It can be shown that if

$$\mathbf{x}_{k+1} = \mathbf{x}_k - \gamma_k \nabla F(\mathbf{x}_k), \ \ \gamma_k &gt; 0$$

for $\gamma_k$ small enough, then $F(\mathbf{x}_{k+1}) \leq F(\mathbf{x}_k)$. This means that for a sufficiently small $\gamma_k$ we are always moving towards smaller function values, i.e a minimum.

## More on Steepest descent

The previous observation is the basis of the method of steepest descent, which is also referred to as just gradient descent (GD). One starts with an initial guess $\mathbf{x}_0$ for a minimum of $F$ and computes new approximations according to

$$\mathbf{x}_{k+1} = \mathbf{x}_k - \gamma_k \nabla F(\mathbf{x}_k), \ \ k \geq 0.$$

The parameter $\gamma_k$ is often referred to as the step length or the learning rate within the context of Machine Learning.

## The ideal

Ideally the sequence $\{ \mathbf{x}_k \}_{k=0}$ converges to a global minimum of the function $F$. In general we do not know if we are in a global or local minimum. In the special case when $F$ is a convex function, all local minima are also global minima, so in this case gradient descent can converge to the global solution. The advantage of this scheme is that it is conceptually simple and straightforward to implement. However the method in this form has some severe limitations:

In machine learing we are often faced with non-convex high dimensional cost functions with many local minima. Since GD is deterministic we will get stuck in a local minimum, if the method converges, unless we have a very good intial guess. This also implies that the scheme is sensitive to the chosen initial condition.
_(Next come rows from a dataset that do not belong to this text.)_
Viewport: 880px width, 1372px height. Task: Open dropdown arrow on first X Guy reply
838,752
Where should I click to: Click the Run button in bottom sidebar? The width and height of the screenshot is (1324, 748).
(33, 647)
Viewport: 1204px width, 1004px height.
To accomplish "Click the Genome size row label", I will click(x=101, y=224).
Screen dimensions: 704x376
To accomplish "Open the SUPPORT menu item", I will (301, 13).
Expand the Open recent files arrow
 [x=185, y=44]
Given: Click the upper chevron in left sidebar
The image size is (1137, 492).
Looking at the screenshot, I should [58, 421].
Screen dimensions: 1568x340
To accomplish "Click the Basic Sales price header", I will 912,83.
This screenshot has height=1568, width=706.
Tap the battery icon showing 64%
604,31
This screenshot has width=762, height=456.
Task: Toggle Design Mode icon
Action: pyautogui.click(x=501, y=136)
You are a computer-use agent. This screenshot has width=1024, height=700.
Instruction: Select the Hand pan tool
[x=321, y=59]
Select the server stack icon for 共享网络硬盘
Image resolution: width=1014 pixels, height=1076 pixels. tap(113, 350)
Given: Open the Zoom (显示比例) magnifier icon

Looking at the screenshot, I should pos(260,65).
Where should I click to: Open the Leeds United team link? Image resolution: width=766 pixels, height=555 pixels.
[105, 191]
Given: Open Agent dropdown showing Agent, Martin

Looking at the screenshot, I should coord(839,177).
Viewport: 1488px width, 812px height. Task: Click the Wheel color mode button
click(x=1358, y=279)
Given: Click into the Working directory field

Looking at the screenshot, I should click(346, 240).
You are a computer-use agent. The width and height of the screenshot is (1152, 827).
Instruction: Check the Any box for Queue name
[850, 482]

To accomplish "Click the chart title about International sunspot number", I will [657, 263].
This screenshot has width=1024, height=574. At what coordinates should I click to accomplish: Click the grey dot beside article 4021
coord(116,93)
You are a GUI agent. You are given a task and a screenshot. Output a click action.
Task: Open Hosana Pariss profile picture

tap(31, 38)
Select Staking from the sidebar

Note that the gradient is a function of $\mathbf{x} = (x_1,\cdots,x_n)$ which makes it expensive to compute numerically.

## The sensitiveness of the gradient descent

GD is sensitive to the choice of learning rate $\gamma_k$. This is due to the fact that we are only guaranteed that $F(\mathbf{x}_{k+1}) \leq F(\mathbf{x}_k)$ for sufficiently small $\gamma_k$. The problem is to determine an optimal learning rate. If the learning rate is chosen too small the method will take a long time to converge and if it is too large we can experience erratic behavior.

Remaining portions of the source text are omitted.